Consigne 1 — Dans le texte fourni, combien de dossiers Elecam a-t-il enregistrés ?

82 dossiers ont été enregistrés par Elecam, l'organe chargé de mener le processus électoral au Cameroun. Parmi les postulants, on retrouve le président sortant, Paul Biya, 92 ans, et candidat du RDPC. Ses principaux challengers sont Maurice Kamto, candidat du Manidem, Joshua Osih, du SDF, ou encore Cabral Libii.

Pourquoi autant de candidautes ? Aristide Mono, analyste politique camerounais, répond aux questions de la DW. 

 

DW : Plus de 80 candidatures déclarées, comment expliquez-vous cette multitude de candidatures ?

Consigne 2 — Reproduisez en tableau Markdown, avec les colonnes « N° » et « Ligne », la partie des entrées qui débute par la ligne contenant « Safety (753, 390) » et va jusqu'à la fin des entrées, ces deux bornes comprises. Omettez les lignes vides et numérotez chaque rangée.

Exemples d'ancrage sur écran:
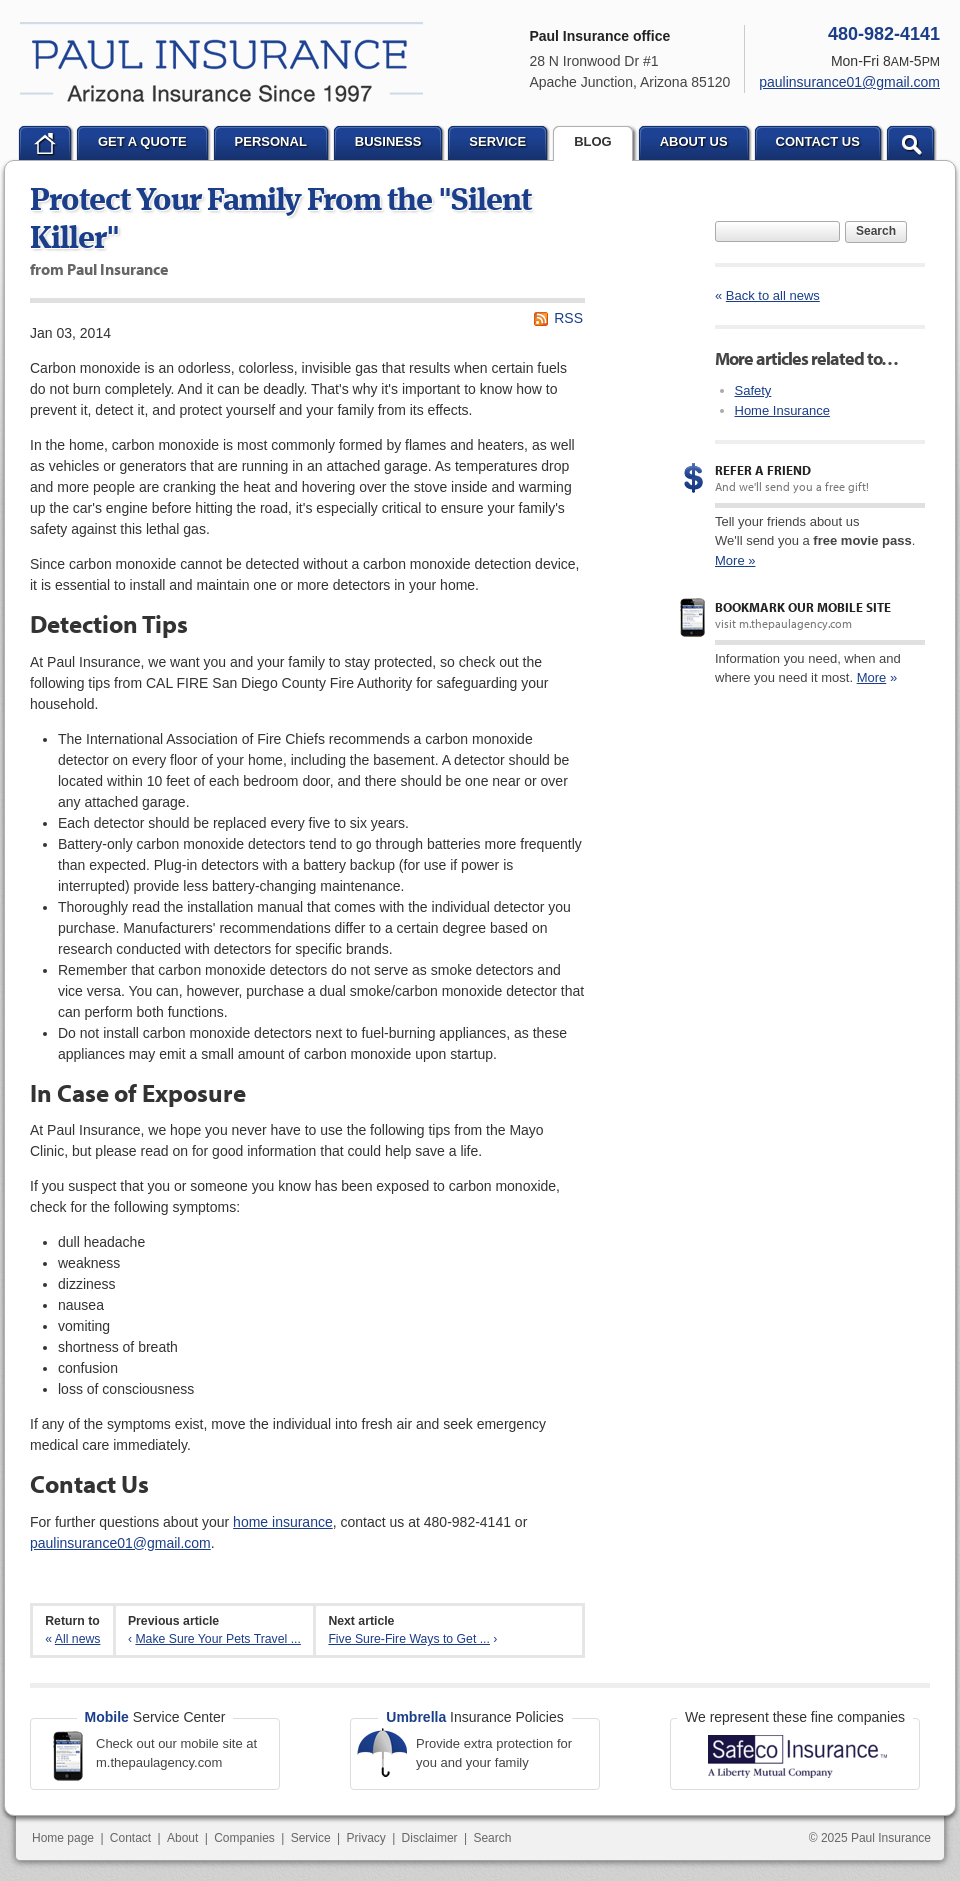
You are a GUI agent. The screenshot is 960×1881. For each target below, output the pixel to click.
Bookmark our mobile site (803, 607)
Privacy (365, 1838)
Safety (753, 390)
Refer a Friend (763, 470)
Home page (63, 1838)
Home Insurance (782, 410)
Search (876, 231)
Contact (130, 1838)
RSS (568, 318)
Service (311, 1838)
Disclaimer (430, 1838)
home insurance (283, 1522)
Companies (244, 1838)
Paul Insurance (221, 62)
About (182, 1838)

Réponse complète 1 — Elecam a enregistré 82 dossiers.

Réponse complète 2 —
| N° | Ligne |
|---|---|
| 1 | Safety (753, 390) |
| 2 | Refer a Friend (763, 470) |
| 3 | Home page (63, 1838) |
| 4 | Home Insurance (782, 410) |
| 5 | Search (876, 231) |
| 6 | Contact (130, 1838) |
| 7 | RSS (568, 318) |
| 8 | Service (311, 1838) |
| 9 | Disclaimer (430, 1838) |
| 10 | home insurance (283, 1522) |
| 11 | Companies (244, 1838) |
| 12 | Paul Insurance (221, 62) |
| 13 | About (182, 1838) |